Pike Push-up

Muscle Groups: Chest, Shoulders

Pike Push-up focuses on Chest, Shoulders, with Triceps working as supporting muscles.

How to Perform

Follow these step-by-step instructions to perform Pike Push-up with proper form and technique.

  1. 1

    Start in a high plank position, then walk your feet closer to your hands while keeping your legs and arms straight, lifting your hips high to form an inverted V shape with your body.

  2. 2

    Position your hands shoulder-width apart, fingers pointing forward, and your head relaxed between your arms.

  3. 3

    Bend your elbows, lowering the top of your head towards the floor between your hands, keeping your hips elevated.

  4. 4

    Push through your hands to extend your arms and return to the starting inverted V position.

Secondary Muscles

While Pike Push-up primarily targets Chest, Shoulders , this exercise also activates several secondary muscle groups during the movement.

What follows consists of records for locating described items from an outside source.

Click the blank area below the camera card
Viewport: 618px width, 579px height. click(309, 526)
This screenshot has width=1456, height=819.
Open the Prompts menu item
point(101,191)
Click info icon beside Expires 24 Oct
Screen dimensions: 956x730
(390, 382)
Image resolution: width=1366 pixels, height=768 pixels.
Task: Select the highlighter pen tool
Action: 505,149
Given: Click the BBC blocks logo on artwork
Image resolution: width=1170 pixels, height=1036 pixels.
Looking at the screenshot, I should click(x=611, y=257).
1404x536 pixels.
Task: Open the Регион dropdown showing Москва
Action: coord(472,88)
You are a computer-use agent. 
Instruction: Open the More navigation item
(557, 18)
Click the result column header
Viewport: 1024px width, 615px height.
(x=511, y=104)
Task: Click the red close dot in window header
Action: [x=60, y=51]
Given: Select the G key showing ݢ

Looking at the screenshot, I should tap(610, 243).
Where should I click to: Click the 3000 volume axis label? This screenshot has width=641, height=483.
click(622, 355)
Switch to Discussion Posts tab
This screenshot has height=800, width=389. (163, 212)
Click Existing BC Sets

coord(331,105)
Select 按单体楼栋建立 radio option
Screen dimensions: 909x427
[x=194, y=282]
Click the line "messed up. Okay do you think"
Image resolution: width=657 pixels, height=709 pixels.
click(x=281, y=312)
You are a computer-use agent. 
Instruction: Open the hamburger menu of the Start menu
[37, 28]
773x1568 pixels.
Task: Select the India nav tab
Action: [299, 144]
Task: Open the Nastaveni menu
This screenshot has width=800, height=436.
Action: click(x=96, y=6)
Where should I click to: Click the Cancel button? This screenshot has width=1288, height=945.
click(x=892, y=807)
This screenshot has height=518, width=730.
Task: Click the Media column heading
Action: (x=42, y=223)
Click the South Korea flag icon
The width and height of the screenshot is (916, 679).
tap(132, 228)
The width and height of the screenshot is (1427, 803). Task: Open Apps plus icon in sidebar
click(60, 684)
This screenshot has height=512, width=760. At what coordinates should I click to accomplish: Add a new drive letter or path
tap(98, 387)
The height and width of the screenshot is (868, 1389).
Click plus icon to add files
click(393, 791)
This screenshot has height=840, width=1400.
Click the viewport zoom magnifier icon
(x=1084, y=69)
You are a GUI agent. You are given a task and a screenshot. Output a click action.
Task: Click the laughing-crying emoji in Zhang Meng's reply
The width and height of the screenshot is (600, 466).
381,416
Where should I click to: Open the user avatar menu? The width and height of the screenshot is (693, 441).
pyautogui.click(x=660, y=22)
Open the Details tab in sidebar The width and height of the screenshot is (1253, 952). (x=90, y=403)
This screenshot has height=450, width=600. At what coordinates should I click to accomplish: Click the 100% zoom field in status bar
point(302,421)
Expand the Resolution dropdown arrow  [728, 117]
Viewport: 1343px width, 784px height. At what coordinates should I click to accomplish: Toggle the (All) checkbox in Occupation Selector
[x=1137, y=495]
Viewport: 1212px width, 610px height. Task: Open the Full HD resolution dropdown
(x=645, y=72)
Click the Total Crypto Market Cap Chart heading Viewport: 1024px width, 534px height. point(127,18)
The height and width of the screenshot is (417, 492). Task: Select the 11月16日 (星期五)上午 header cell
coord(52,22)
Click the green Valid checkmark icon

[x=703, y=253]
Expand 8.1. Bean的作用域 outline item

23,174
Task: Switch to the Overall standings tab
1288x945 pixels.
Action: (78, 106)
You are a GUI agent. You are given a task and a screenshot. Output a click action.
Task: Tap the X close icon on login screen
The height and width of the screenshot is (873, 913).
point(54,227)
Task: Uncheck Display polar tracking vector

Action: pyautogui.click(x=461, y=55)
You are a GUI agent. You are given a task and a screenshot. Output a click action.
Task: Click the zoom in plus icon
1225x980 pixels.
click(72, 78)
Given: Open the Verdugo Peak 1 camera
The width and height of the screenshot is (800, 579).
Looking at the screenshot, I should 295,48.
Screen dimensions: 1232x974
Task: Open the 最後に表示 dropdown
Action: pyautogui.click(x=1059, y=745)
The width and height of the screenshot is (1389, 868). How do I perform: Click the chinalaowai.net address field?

These supporting muscles include Triceps . Engaging these secondary muscles helps stabilize your body throughout the exercise, improves overall coordination, and contributes to balanced muscle development.

Related Exercises

If you enjoyed Pike Push-up, you might also want to try these related exercises that target similar muscle groups.

These exercises work the same primary muscles as Pike Push-up, making them excellent alternatives for variety in your training program or complementary movements to include in the same workout session. Mixing different exercises that target similar muscle groups helps prevent plateaus, reduces overuse injuries, and keeps your workouts engaging and effective.